Investigating the impact of metals and methanobactin on gene expression in Methylosinus trichosporium OB3b

Methanotrophs are a unique set of bacteria capable of mitigating methane emissions by converting methane to carbon dioxide which has a lower global warming potential. Studies on methanotrophs mainly focus on understanding the physiological and biochemical properties of methanotrophs to model them for field scale applications.
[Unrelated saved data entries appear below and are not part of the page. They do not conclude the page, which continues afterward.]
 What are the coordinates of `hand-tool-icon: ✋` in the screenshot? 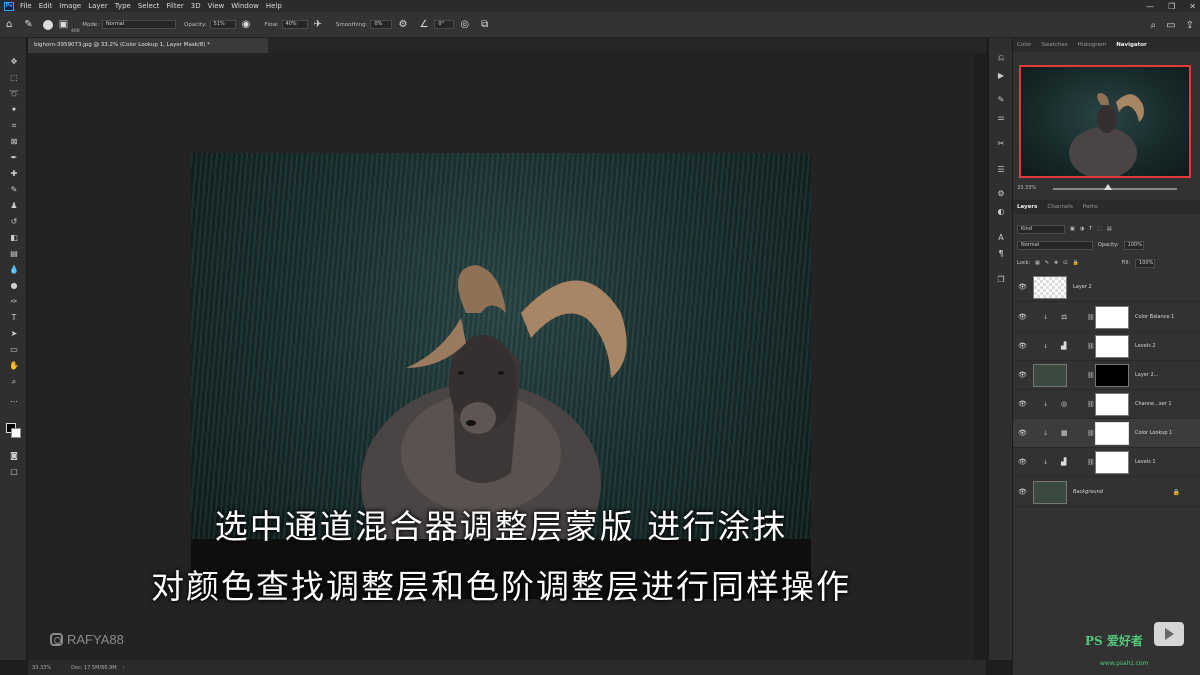 It's located at (14, 366). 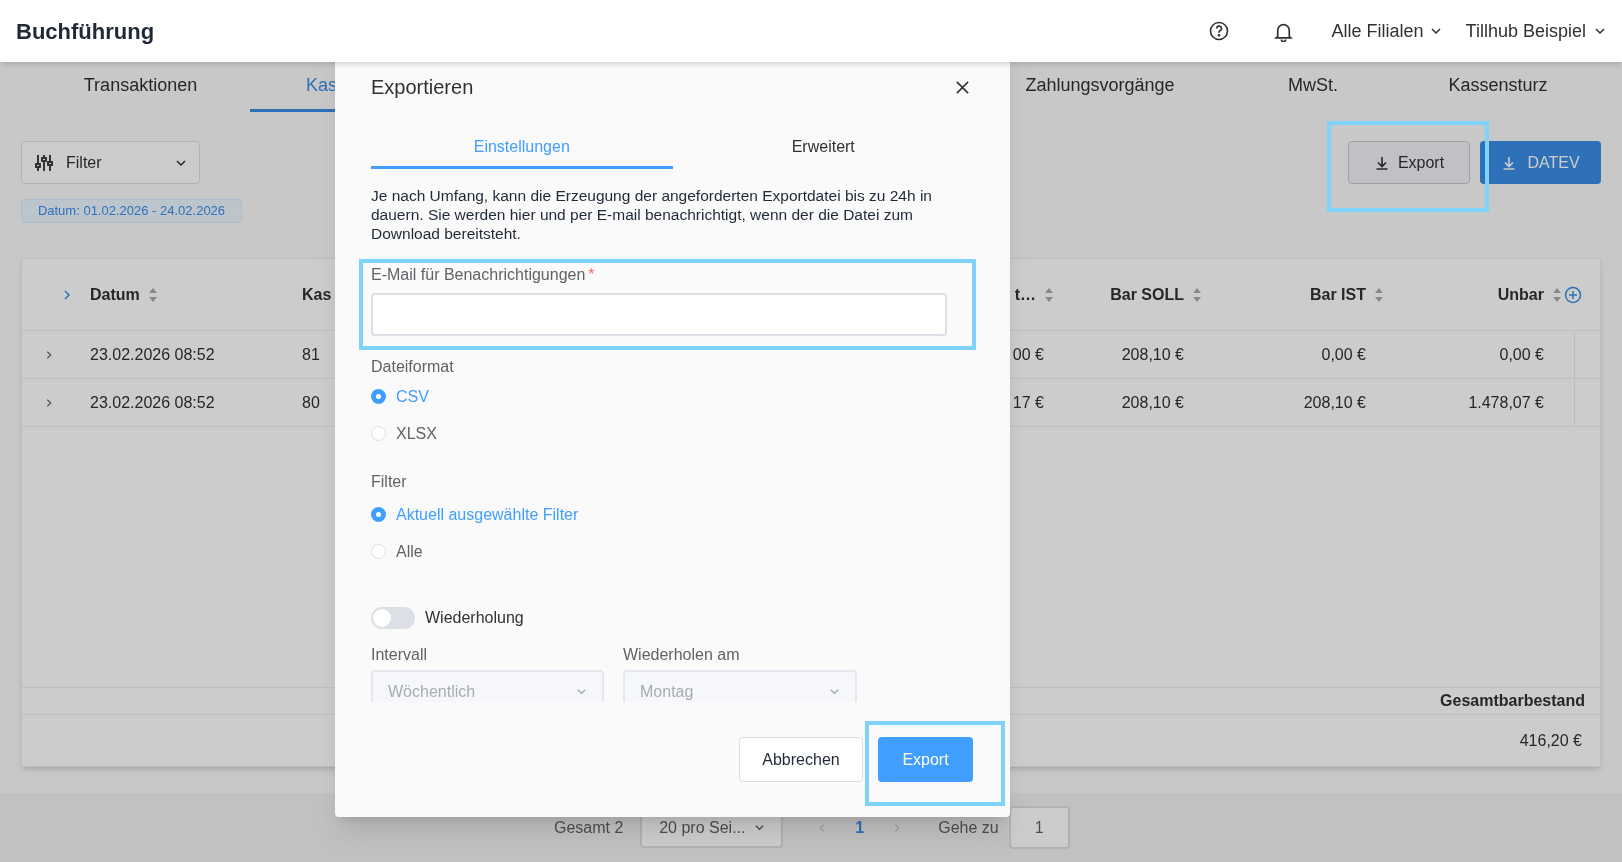 What do you see at coordinates (1520, 294) in the screenshot?
I see `column-header: Unbar` at bounding box center [1520, 294].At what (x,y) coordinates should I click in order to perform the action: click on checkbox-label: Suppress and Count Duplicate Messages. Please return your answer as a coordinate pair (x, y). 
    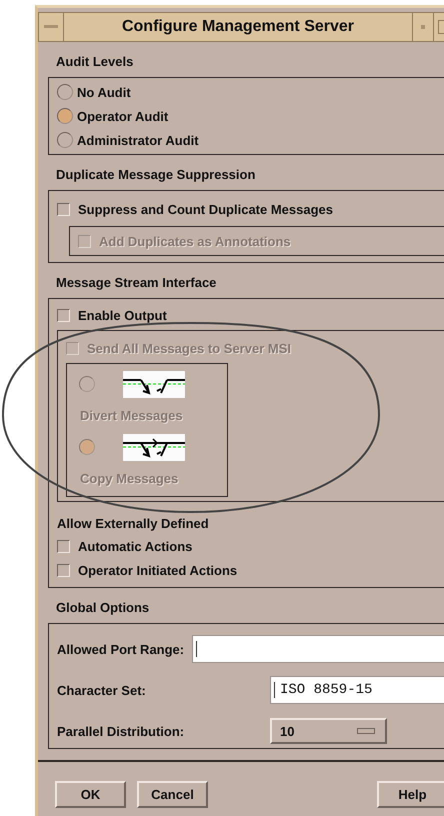
    Looking at the image, I should click on (206, 209).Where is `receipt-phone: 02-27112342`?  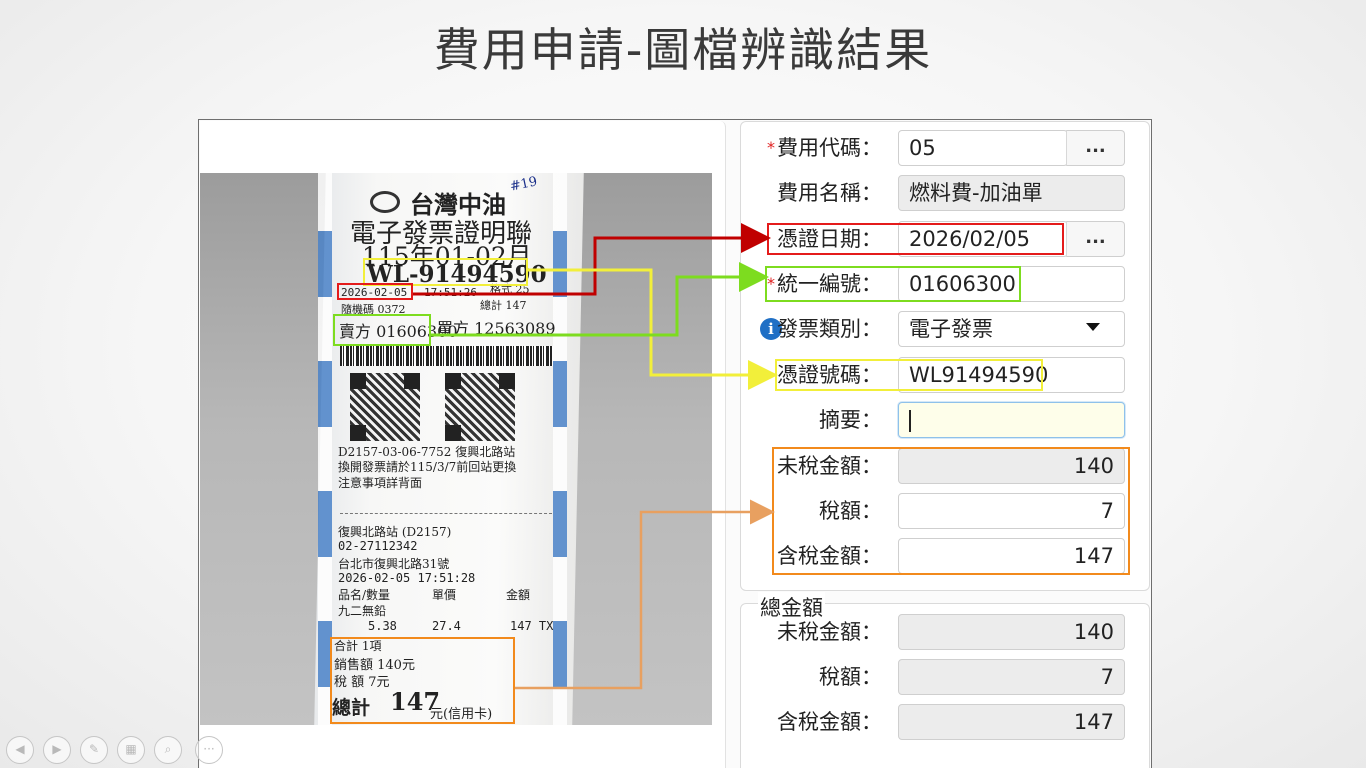 receipt-phone: 02-27112342 is located at coordinates (378, 546).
While methanotrophs are known to be sensitive to copper, information about the effect of other abundant metal ions in the environment is scarce. Understanding the behavioral response of methanotrophs to diverse environments is thus vital for exploiting them in bioremediation. Firstly, the effect of metals other than copper on the expression and activity of methane monooxygenase was studied. Gold was shown to affect the "copper-switch" by competing with copper for uptake by a copper chelating molecule, methanobactin, secreted by few methanotrophs. The presence of copper is well known to suppress the activity of soluble methane monooxygenase (sMMO), however, gold induced sMMO activity in Methylosinus trichosporium OB3b in the presence of copper. This indicates the need for understanding how the relative abundance of metals in the environment affects methanotrophic activity. Secondly, the effect of the rare earth metal, cerium, on the expression of methanol dehydrogenase was studied. The study indicates that cerium acts as a switch between the two forms of methanol dehydrogenase in M. trichosporium OB3b. Such information will likely prove important when designing systems where one form of methanol dehydrogenase is preferred over the other. Thirdly, M. trichosporium OB3b when grown with copper and methanobactin from Methylocystis sp. strain SB2, induces sMMO activity. This shows that "cross-talk" can occur between methanotrophs and thus methanobactin qualifies as a signaling molecule affecting the gene expression in a methanotroph that did not secrete it. Lastly, this study attempted to identify the complete regulatory basis of the "copper-switch" as competing models currently exist. A series of electro-mobility shift assays were performed between DNA upstream of genes and the gene products to determine if any specific gene product activates or suppresses the expression of the gene. The results are not confirmative and thus more work is needed to fully define the mechanism underlying the "copper-switch" in methanotrophs.